Quant aux exilés politiques, le Chef de l’Etat a également fait état des dispositions à prendre pour leur retour au pays. Cet axe politique englobe certainement la justice et la lutte contre la corruption qui ont également été évoquées par le Président de la République dans son adresse du jour. Le Chef de l’Etat a exprimé son intention de mettre à la justice des animateurs intègres et aux valeurs morales irréprochables en vue de lutter contre la corruption.

Dans l’axe des infrastructures, le Chef de l’Etat projette intégration nationale et échanges interprovinciales.

Pour ce volet, le Chef de l’Etat a annoncé des travaux qui doivent consolider l’intégration nationale et assurer les échanges entre les provinces. A cet effet, il annonce son ambition de construire plus ou moins 5000 Km de routes modernes sur les cinq prochaines années, et ce compris des ponts et des ouvrages d’arts. Son souci particulier est de lutter contre les embouteillages en milieux urbains.

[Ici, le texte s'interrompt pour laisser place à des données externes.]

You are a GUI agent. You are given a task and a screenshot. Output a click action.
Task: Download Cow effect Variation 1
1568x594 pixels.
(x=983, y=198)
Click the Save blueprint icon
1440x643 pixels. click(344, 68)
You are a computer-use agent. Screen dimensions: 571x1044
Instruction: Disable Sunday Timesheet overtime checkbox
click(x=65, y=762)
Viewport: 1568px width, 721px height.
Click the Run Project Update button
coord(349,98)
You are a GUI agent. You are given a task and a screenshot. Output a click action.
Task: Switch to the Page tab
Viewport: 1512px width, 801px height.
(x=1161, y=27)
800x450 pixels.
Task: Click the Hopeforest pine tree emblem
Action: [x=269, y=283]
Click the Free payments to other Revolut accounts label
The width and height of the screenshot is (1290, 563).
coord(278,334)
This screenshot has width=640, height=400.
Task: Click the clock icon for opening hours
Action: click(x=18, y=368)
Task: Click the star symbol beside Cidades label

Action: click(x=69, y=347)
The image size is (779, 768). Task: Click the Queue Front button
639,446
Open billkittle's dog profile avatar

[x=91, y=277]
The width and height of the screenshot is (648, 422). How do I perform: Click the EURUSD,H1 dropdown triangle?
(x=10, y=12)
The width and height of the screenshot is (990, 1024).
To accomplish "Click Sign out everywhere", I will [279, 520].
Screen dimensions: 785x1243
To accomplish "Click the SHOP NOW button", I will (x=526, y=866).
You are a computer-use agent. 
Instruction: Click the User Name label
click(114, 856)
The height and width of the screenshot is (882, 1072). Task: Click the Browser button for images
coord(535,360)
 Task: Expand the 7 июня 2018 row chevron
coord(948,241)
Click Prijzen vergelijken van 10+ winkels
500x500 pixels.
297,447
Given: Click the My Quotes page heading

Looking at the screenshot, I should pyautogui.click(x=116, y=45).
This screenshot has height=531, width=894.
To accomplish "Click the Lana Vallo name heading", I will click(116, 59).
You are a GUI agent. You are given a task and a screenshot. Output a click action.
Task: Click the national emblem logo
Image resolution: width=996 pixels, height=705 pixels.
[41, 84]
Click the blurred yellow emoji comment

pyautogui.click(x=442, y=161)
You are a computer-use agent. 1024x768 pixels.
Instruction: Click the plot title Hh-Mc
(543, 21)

Pour en arriver là, le Chef de l’Etat a lancé ce même jour du 2 mars, un projet pilote ciblant prioritairement la ville de Kinshasa et qui concernera, notamment, les axes routiers Nyangwe-Mgr Moke, Echangeur de Limete-Boulevard Lumumba à la hauteur de la route Mokali, etc. Les centres urbains de l’intérieur du pays ne sont pas oubliés. Il projette l’élargissement des grands axes routiers, autant qu’il sera question d’engager des travaux sur les axes interprovinciaux aux fins d’une bonne fluidité dans la circulation de biens et de personnes.

Le quatrième axe de ses 100 premiers jours fait référence au social, l’alimentation, santé, éducation et habitat. En ce qui concerne l’alimentation, Félix-Antoine Tshisekedi prévoit les baisses des prix des produits de première consommation dans les plus brefs délais. Et, il poursuit son programme par le secteur de l’énergie où le Chef de l’Etat prévoit la réhabilitation, l’achèvement et/ou la construction de centrales hydroélectriques ainsi que des points de traitement d’eau potable. 

En fin dans l’axe économie, le Chef de l’Etat a promis la vulgarisation du nouveau code minier. Il a manifesté son intérêt à dialoguer avec toutes les parties prenantes du secteur économique entre autre les acteurs sociaux, les opérateurs miniers dans le cadre d’un partenariat gagnant-gagnant.